Il seguitissimo rapper e produttore di origini congolesi Maitre Gims ha così denunciato con una story sul suo profilo Instagram la terribile situazione di centinaia di migranti subsahariani scaricati dal regime tunisino nel deserto, sotto il sole senza cibo né acqua.
Il musicista ha aggiunto di non poter tacere di fronte a questa “insopportabile estrema angoscia” e di aver deciso quindi di annullare la sua prevista esibizione dell’11 agosto come headliner dello Urban Music Fest di Gerba.
Il suo intervento riaccende l’attenzione su una tragedia che da settimane si sta consumando nell’indifferenza dell’Europa e dell’Italia, complici, a causa dei finanziamenti e delle pressioni per il blocco dei flussi in partenza dalle sue coste, delle politiche xenofofe e repressive del presidente Saied nei confronti delle persone migranti.
Che negli ultimi mesi hanno subito attacchi violenti, scatenati dalle dichiarazioni dello stesso capo dello Stato che li ha accusati di essere parte di un “complotto” di “traditori che lavorano per paesi stranieri” per attuare una “sostituzione etnica”.
I racconti di quanto sta avvenendo sono fatti dalle guardie di frontiera libiche e dagli africani portati in salvo dalla Mezzaluna Rossa e raccolte nei giorni scorsi anche da inviati dell’agenzia AFP.
Dozzine di migranti sono stati trovati morti e le immagini dei loro corpi, diffuse sui social network, sollevano l’indignazione del mondo intero.

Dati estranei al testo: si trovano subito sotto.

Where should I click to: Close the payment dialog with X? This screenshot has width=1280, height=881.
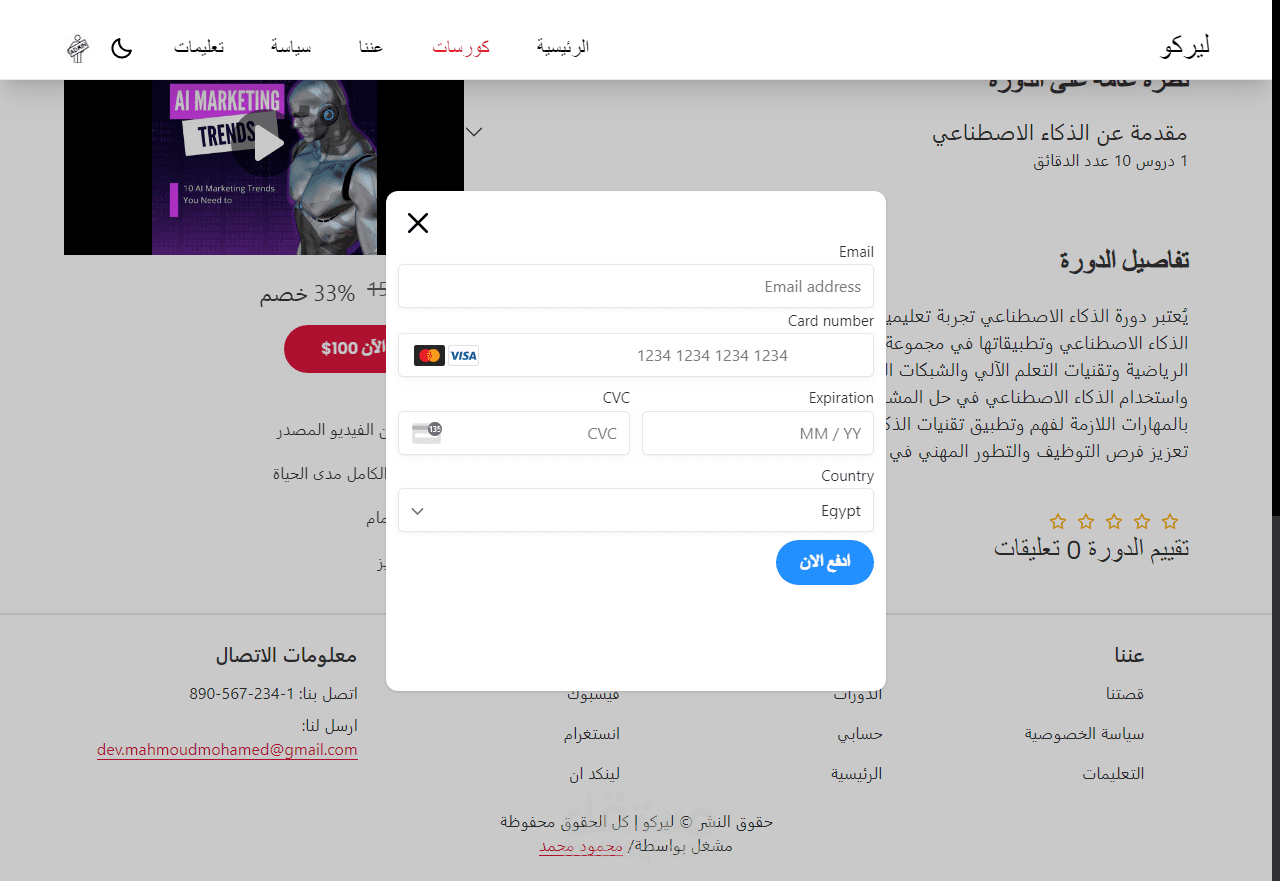pos(418,223)
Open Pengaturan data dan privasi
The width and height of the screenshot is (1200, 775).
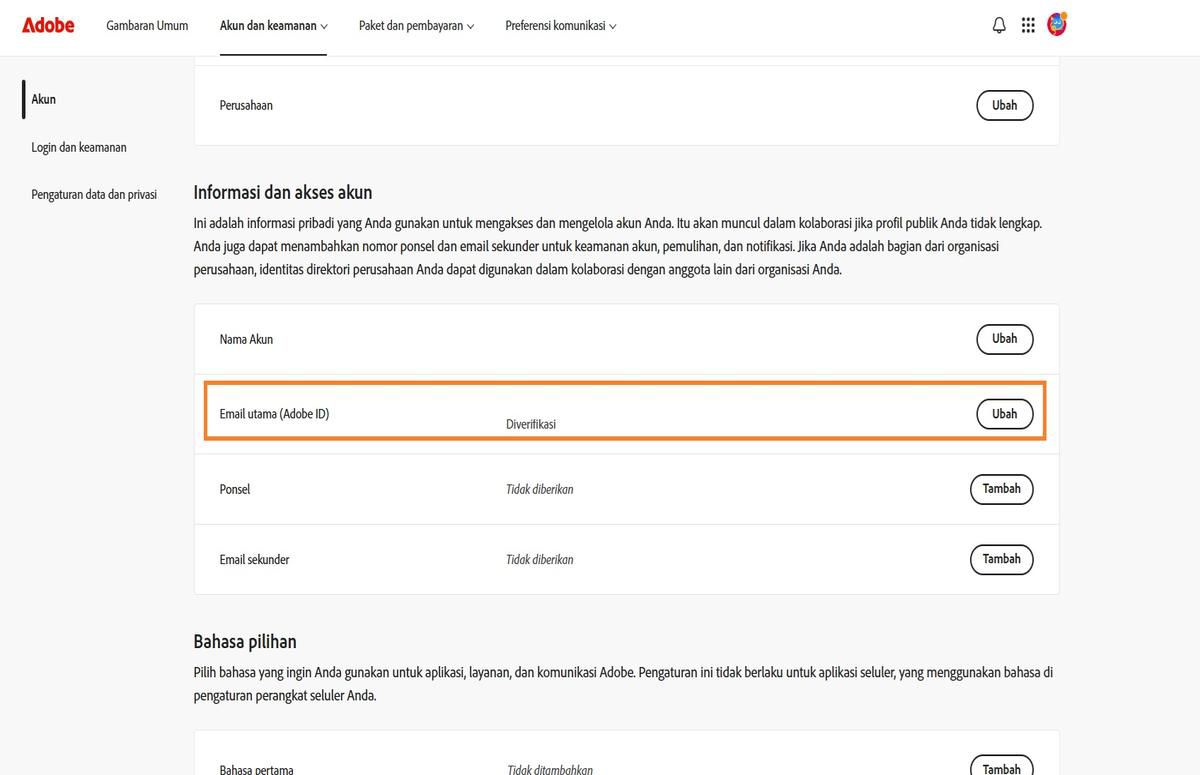tap(94, 194)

Tra queste quella di una giovane madre rinvenuta sulla sabbia, abbracciata alla figlia ai piedi di un piccolo cespuglio.
Molti altri restano tra la vita e la morte nel rovente deserto tunisino-libico. Ma anche lungo l’altra frontiera, quella con l’Algeria.

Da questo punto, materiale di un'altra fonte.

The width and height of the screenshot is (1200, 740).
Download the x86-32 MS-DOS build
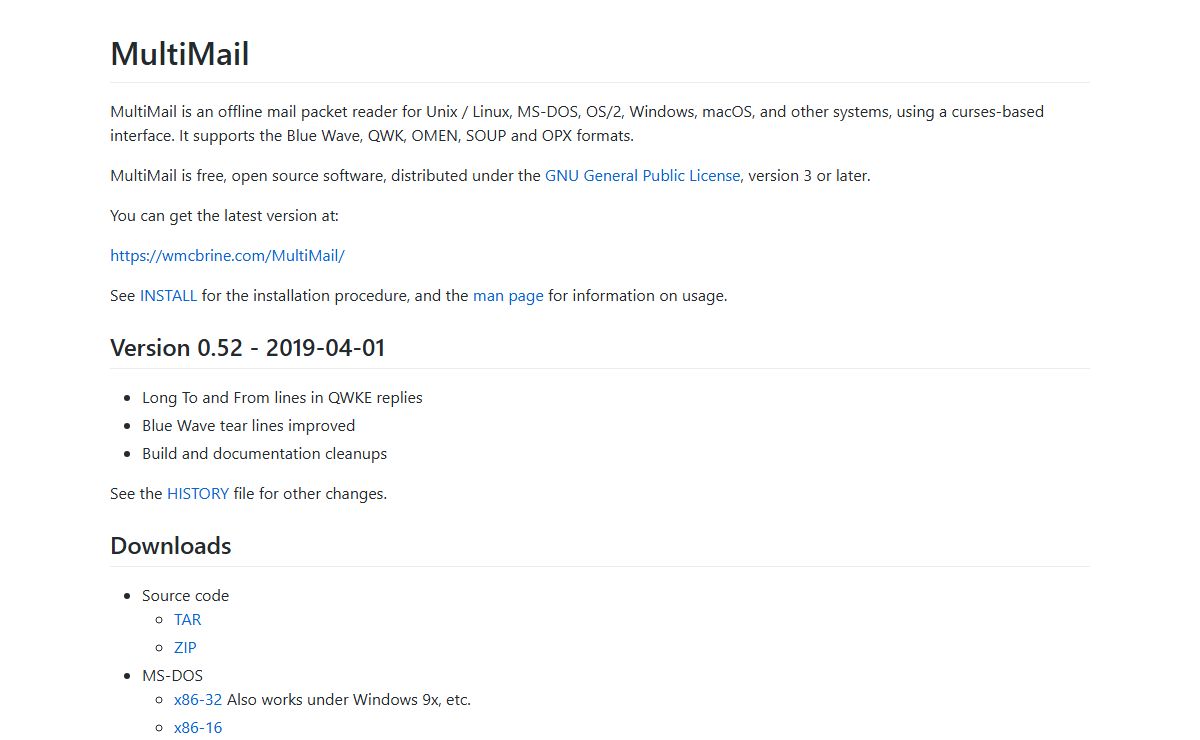pyautogui.click(x=197, y=700)
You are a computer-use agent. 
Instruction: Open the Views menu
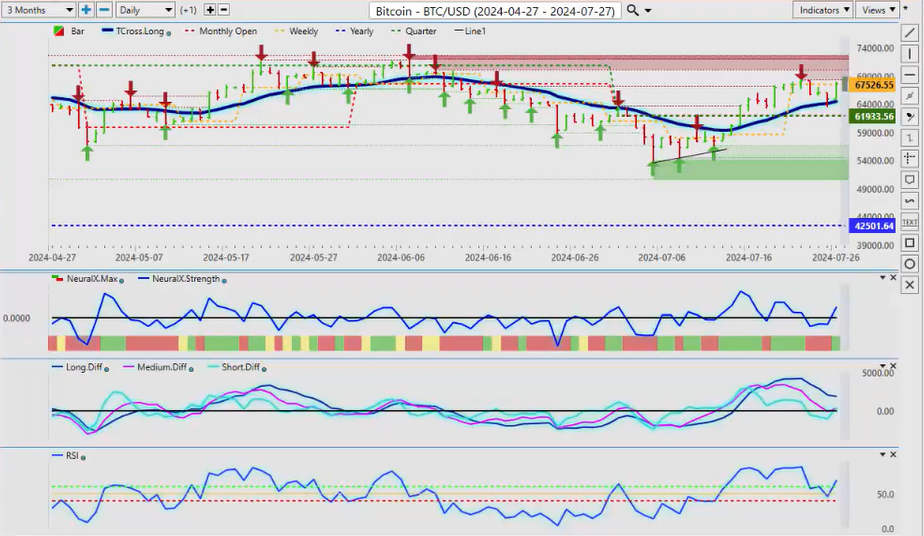coord(878,10)
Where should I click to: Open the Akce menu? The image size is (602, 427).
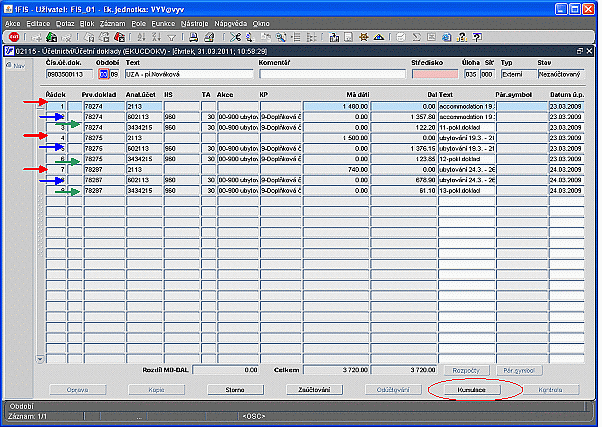pyautogui.click(x=12, y=22)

Sarebbero tra le 600 e i 700 le persone trasportate lì con la forza dalla città di Sfax, nell’ambito di una feroce repressione dell’immigrazione irregolare che colpisce in particolare gli africani con la pelle nera.

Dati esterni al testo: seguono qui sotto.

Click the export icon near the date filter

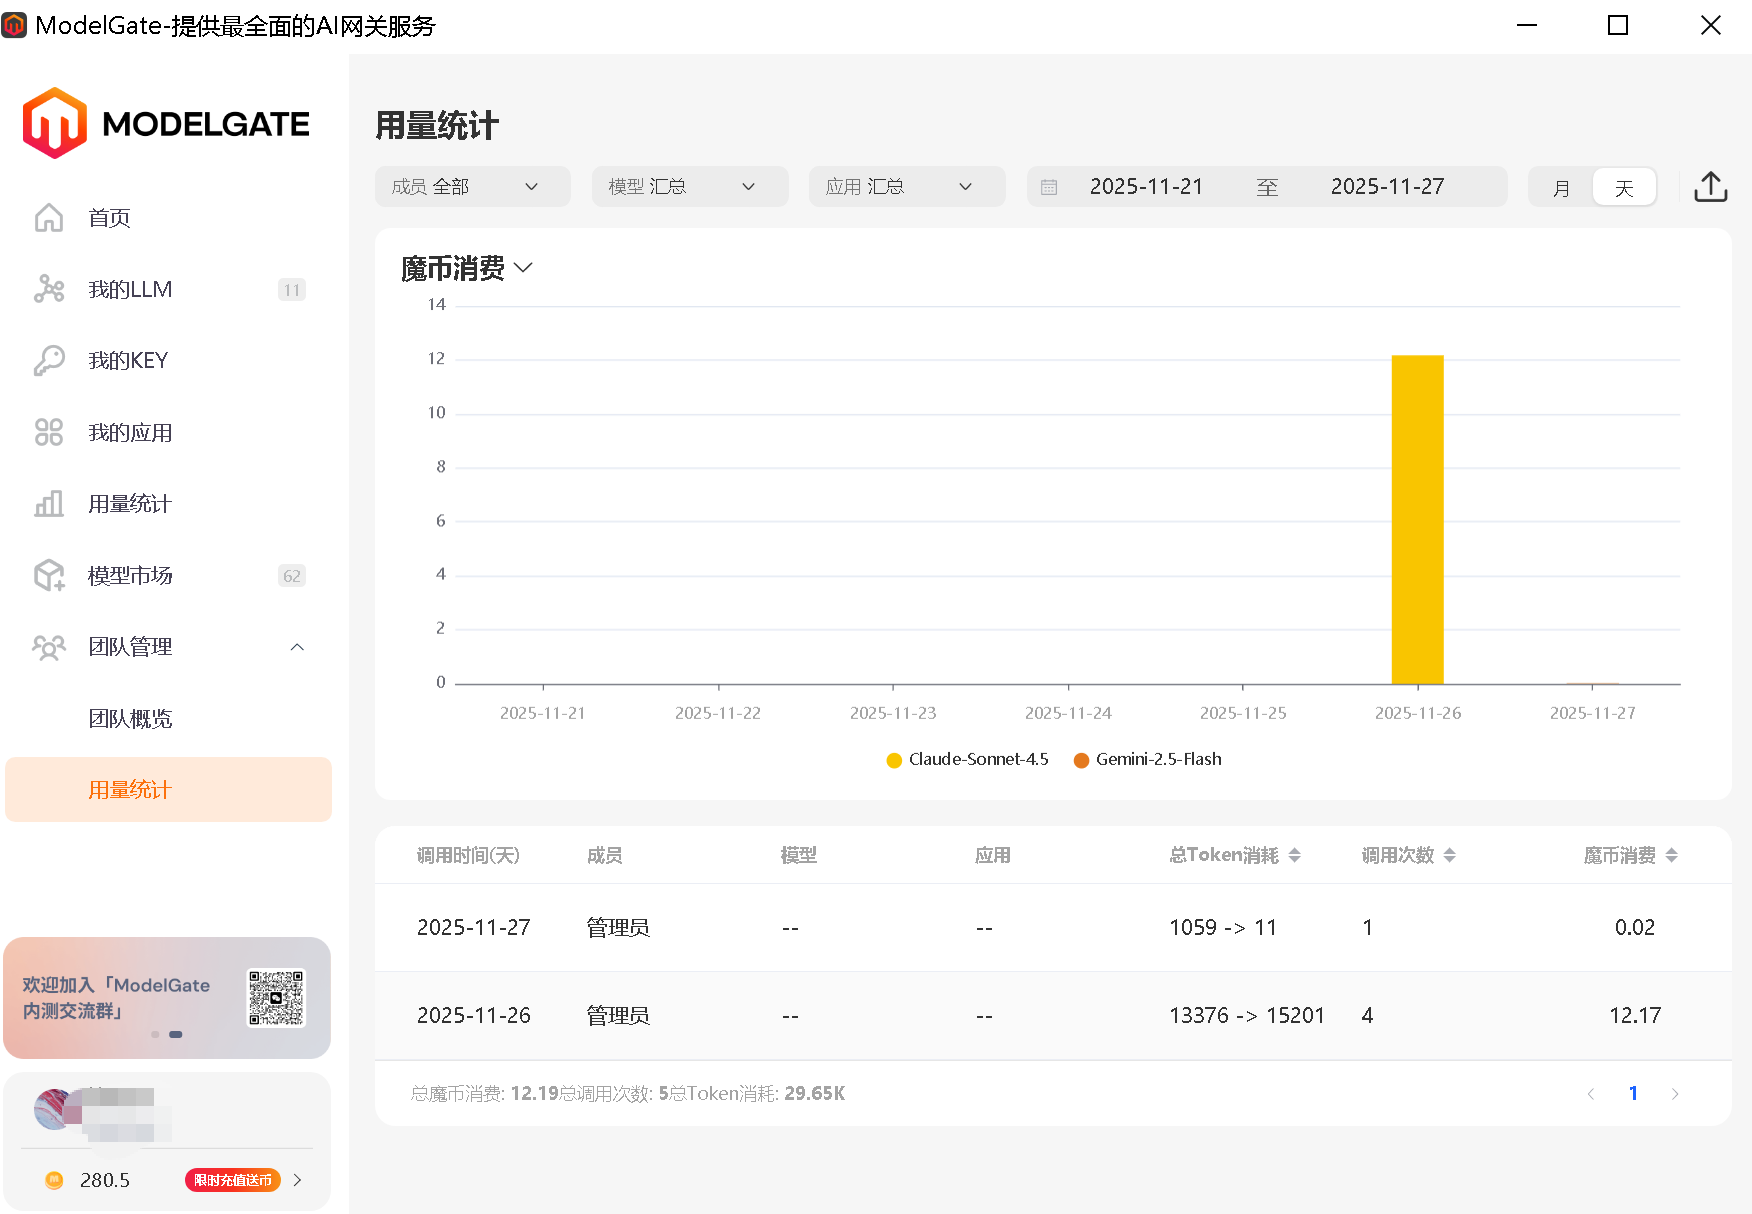tap(1710, 186)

Human Rights Watch parla di circa 1.200 africani “espulsi o trasferiti con la forza dalle forze di sicurezza tunisine” dall’inizio di luglio.
E le deportazioni stanno proseguendo quotidianamente.
«Siamo sulla linea di demarcazione tra Libia e Tunisia e ogni giorno vediamo arrivare sempre più migranti», ha detto all’AFP Ali Wali, portavoce del Battaglione 19, unità libica che pattuglia 15 chilometri di confine intorno ad Al-Assah.
A seconda dei giorni, racconta, «possiamo trovare 150, 200, 350, a volte anche 400 o 500 migranti irregolari». Tra questi donne – anche incinta – e bambini.
Pochi giorni fa le Nazioni Unite hanno chiesto al regime tunisino “soluzioni urgenti”, ma le autorità continuano a negare. Anche davanti all’evidenza.